Am Osterwochenende platzte ein Wasserrohr im Wellenbad am Spreewaldplatz – symptomatisch für das marode Kreuzberger Bad. Durch den neuen Vertrag habe man nun die Möglichkeit, auch dieses Bad für 42 Millionen Euro zu sanieren und solche Zwischenfälle zu vermeiden.

Fast alle Hallenbäder nutzen Erdgas

Mit einer Perspektive auf zehn Jahre vermeide man Doppelhaushaltsberatungen, in denen solche Großprojekte mit umfangreichen Sanierungen bislang kaum abgebildet werden konnten, sagte Oloew. Er spricht von einer neuen Verlässlichkeit.

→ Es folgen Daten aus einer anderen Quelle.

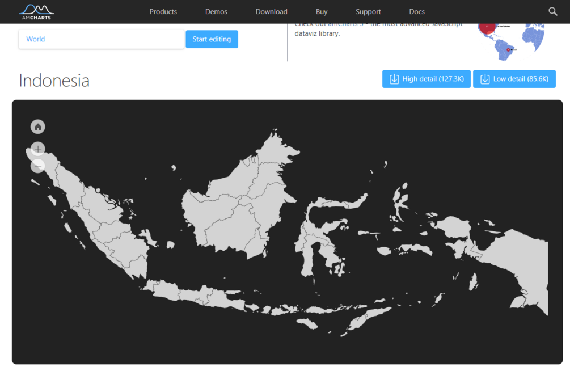Download the Low detail (85.6K) map
570x371 pixels.
[514, 79]
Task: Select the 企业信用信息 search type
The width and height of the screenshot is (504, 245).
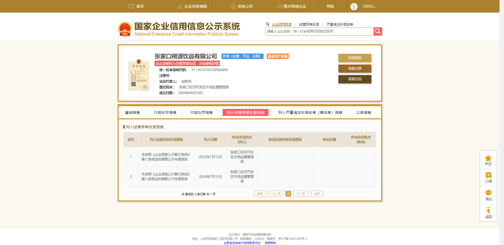Action: pyautogui.click(x=281, y=24)
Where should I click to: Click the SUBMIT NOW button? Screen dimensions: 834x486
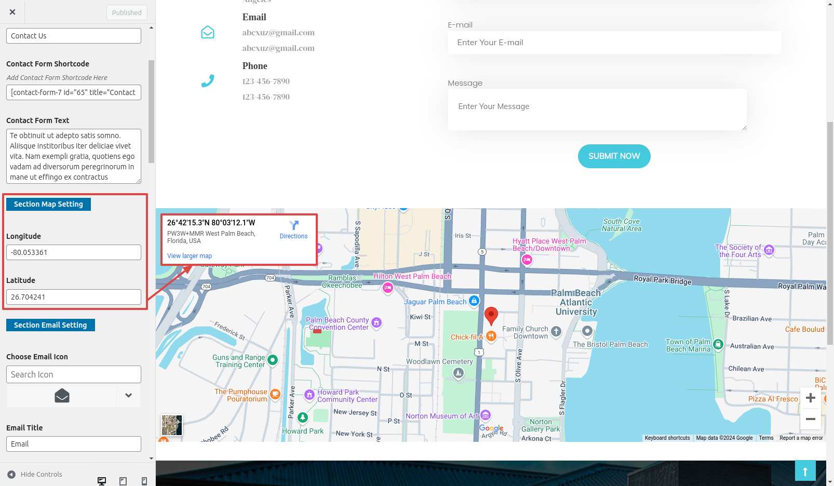coord(614,156)
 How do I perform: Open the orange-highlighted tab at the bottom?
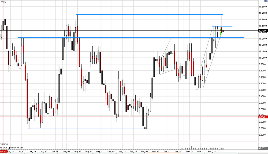coord(164,153)
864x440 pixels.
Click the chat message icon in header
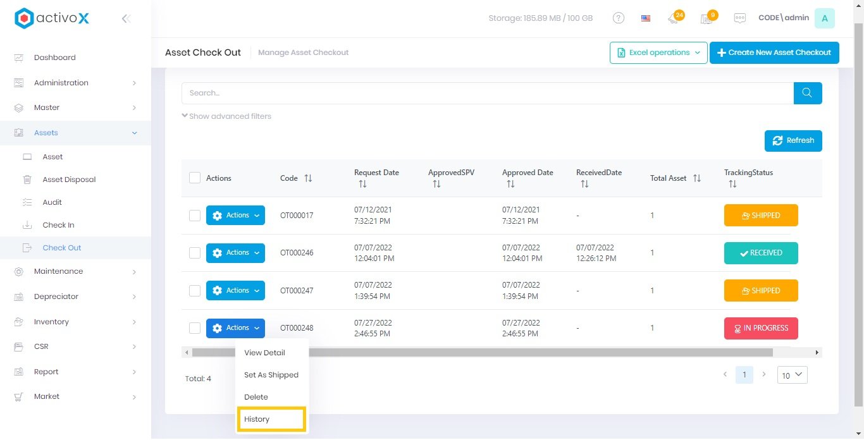pyautogui.click(x=739, y=18)
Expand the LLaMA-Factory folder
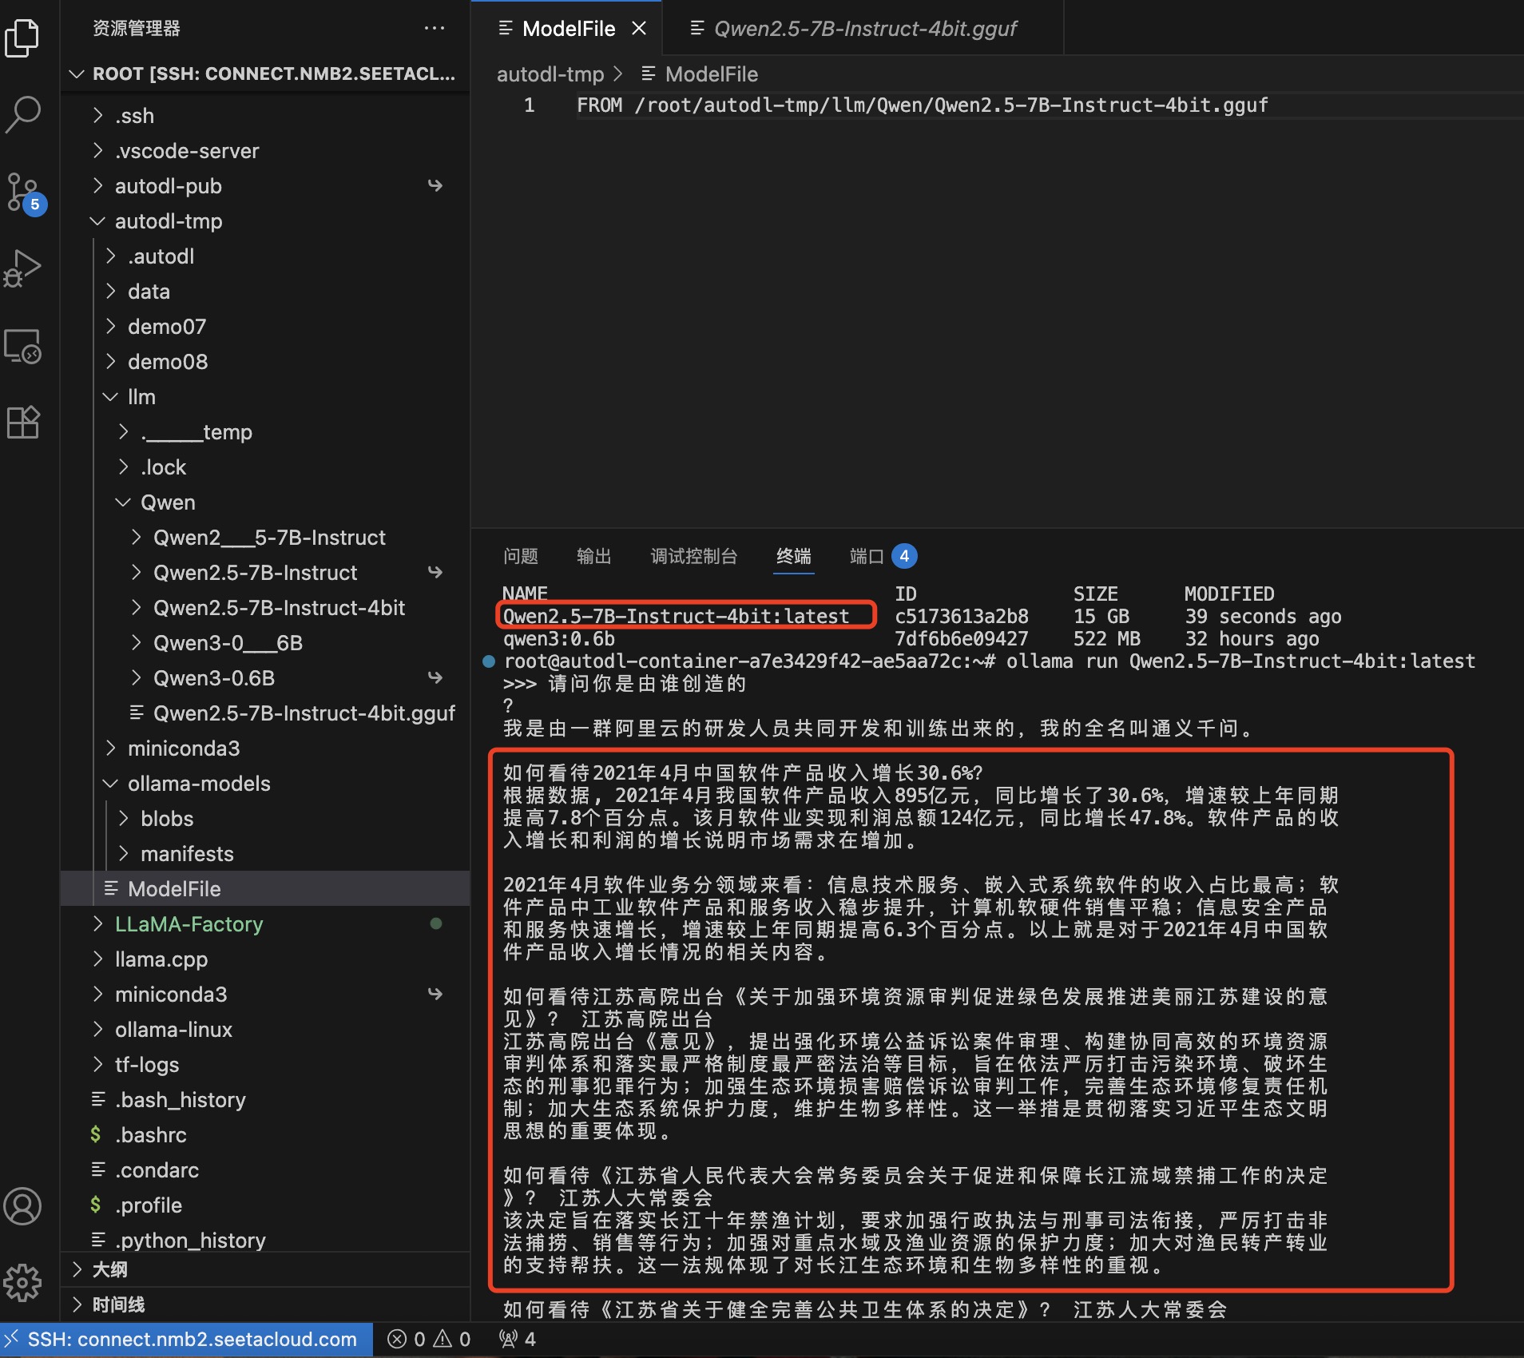Viewport: 1524px width, 1358px height. [189, 924]
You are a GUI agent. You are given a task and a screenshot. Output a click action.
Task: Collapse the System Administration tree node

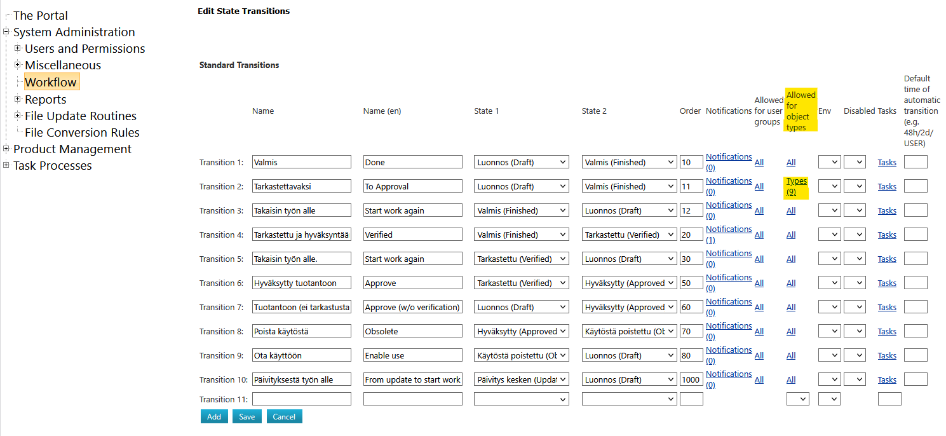pyautogui.click(x=6, y=32)

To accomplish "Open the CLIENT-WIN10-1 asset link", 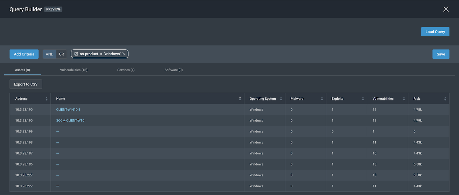I will pos(68,109).
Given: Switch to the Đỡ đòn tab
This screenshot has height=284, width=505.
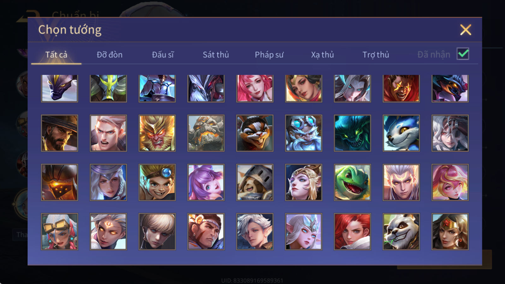Looking at the screenshot, I should (110, 55).
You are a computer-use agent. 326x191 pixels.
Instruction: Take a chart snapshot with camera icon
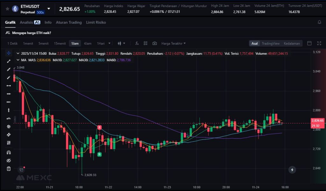click(154, 43)
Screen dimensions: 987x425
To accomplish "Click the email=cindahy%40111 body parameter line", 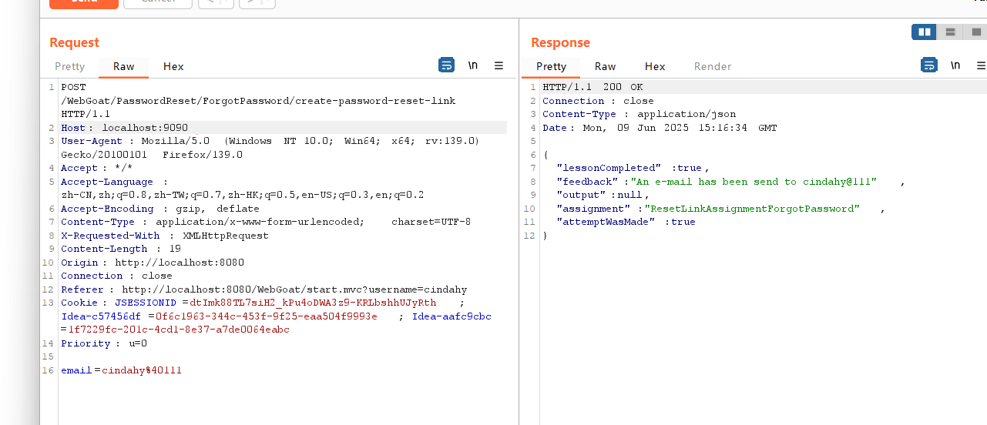I will [x=122, y=370].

Kommt man durch die anstehenden Sanierungen auch weiter weg von der Erdgasnutzung? Nahezu alle Hallenbäder nutzen diesen Energieträger. Das werde aktuell geprüft, sagt Johannes Kleinsorg. Es gebe erst wenige Bäder, die allein mit Solarthermie beheizt würden, meistens heize die Kraft der Sonne nur zu. Das Sommerbad Mariendorf nutzt ausschließlich Solarthermie. Allerdings brauche es deshalb auch relativ viel Sonne – und sei daher mit einem Eröffnungstermin am 6. Juni relativ spät dran.